The Router subsystem

Three pieces sharing one process:

xDS server (:18000)

Serves the L7 proxy’s dynamic configuration. The snapshot it publishes contains:

  • ingress_http_listener on :8080 and ingress_https_listener on :8443
  • A route table (substrate_routes) that runs every request through ext_proc.
  • A static ate-cluster pointing at ExtProc (:50051).
  • A dynamic_forward_proxy_cluster that follows whatever :authority the proxy has after ExtProc rewrites it.

The router’s controller loop runs every 5 seconds and re-snapshots from atStore.readyTemplates(...) (a periodic poll, not an informer-driven watch).

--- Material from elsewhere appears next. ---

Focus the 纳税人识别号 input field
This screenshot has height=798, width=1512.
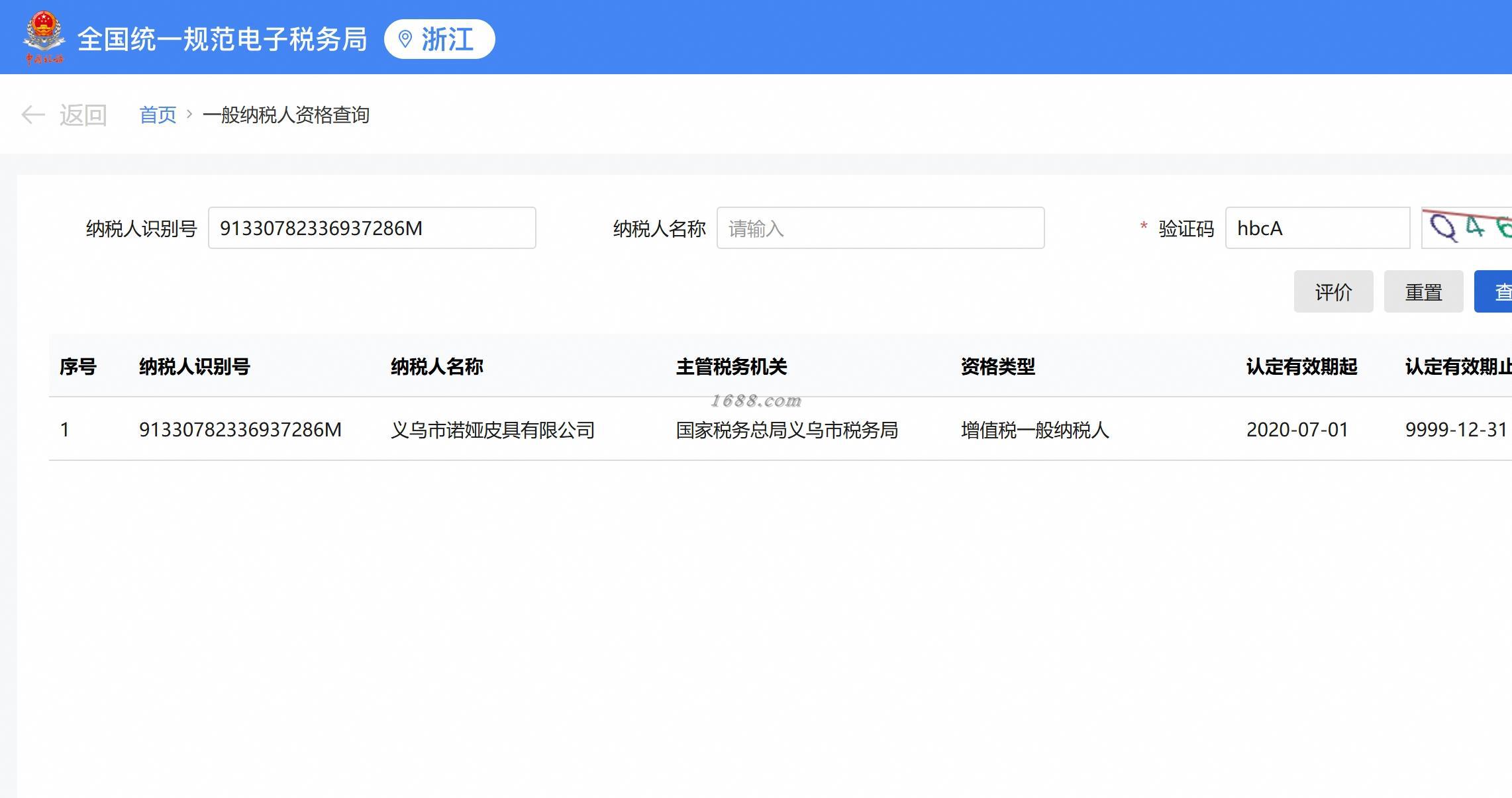[372, 228]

cmd/atenet/internal/app/router/xds.go:42-249 · cmd/atenet/internal/app/router/controller.go:73-110

ExtProc server (:50051)

This is the brain of the routing. The L7 proxy hands every request’s headers off to ExtProc; ExtProc:

  1. Extracts the actor ID from :authority.
  2. Calls ateapi.ResumeActor(actorId) (dedup’d via singleflight).
  3. Receives the Actor object back with ateom_pod_ip.
  4. Returns a HeaderMutation telling the proxy to overwrite :authority with <pod_ip>:80. (The :80 is currently hardcoded - see the TODO(bowei) in extproc.go about supporting other ports.)

After that, the proxy’s dynamic forward proxy carries the request to the worker.

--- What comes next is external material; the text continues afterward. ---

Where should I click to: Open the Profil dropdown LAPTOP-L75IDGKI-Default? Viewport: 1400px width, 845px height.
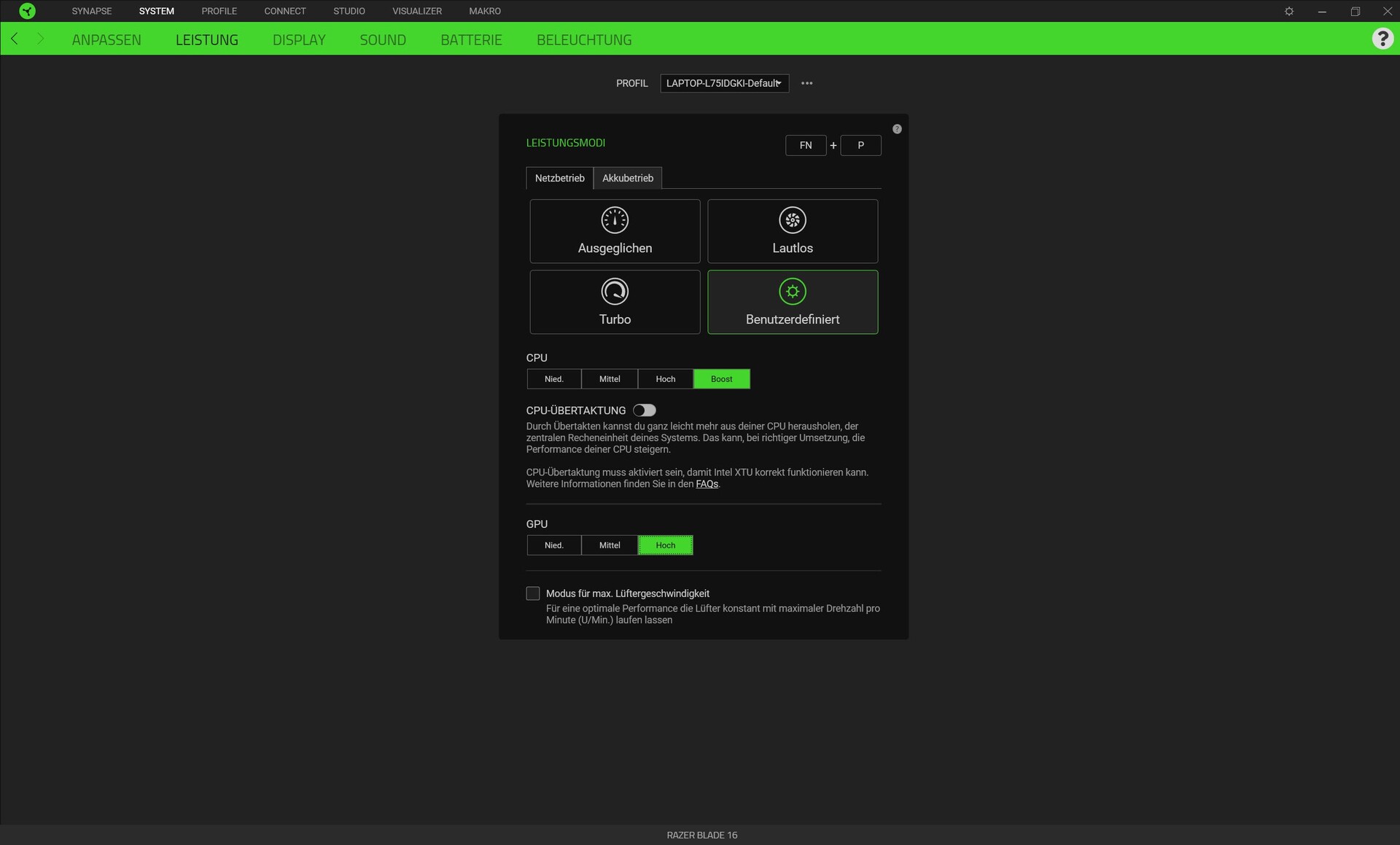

cmd/atenet/internal/app/router/extproc.go:125-175 · cmd/atenet/internal/app/router/extproc_out.go:36-44

Proxy runner

atenet manages a K8s Deployment of L7 proxy pods as part of its own reconciliation - it’s not a sidecar pattern, the proxy pods are a separate fleet that this process keeps healthy. Bootstrap config points the proxies at the xDS server above.

cmd/atenet/internal/app/router/envoyrunner.go:31-222

The DNS subsystem

Independent from the router - it’s a separate Cobra subcommand (atenet dns) typically run as its own Deployment. The DNS controller:

  1. Watches the K8s API for relevant objects.
  2. Generates a CoreDNS Corefile that maps *.actors.resources.substrate.ate.devatenet-router ClusterIP.
  3. Updates a ConfigMap or sends a reload to CoreDNS.

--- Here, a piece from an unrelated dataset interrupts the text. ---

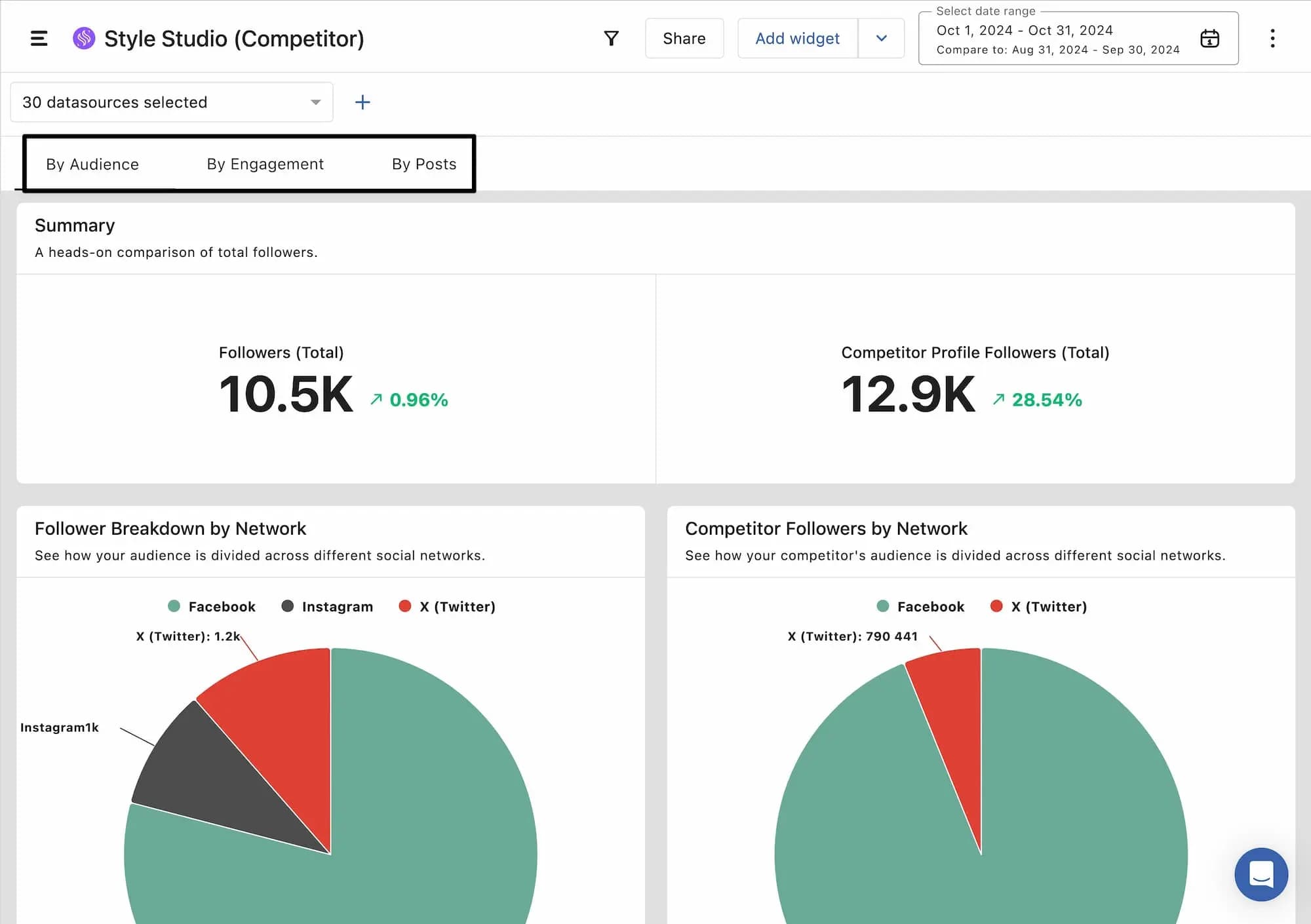Open the Select date range field
This screenshot has height=924, width=1311.
1057,39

The trick: DNS answers point at the router, not at any worker. Worker IPs change too often for DNS to be a good source of truth.

internal/dns/dns.go:71-88 · internal/dns/corefile.go:42-59

The singleflight optimization

If 50 simultaneous requests hit a cold actor, ExtProc would naïvely fire 50 ResumeActor calls at ateapi. A singleflight.Group keyed by actor ID collapses them: only the first goes through, the rest piggyback on its result.

cmd/atenet/internal/app/router/resumer.go:29-93

Why ship router + DNS in one binary?

They share Go packages (CRD types, K8s clients, logging) and are versioned together, but each is its own Cobra subcommand with its own Deployment. Splitting them into separate binaries would be a packaging change, not an architectural one.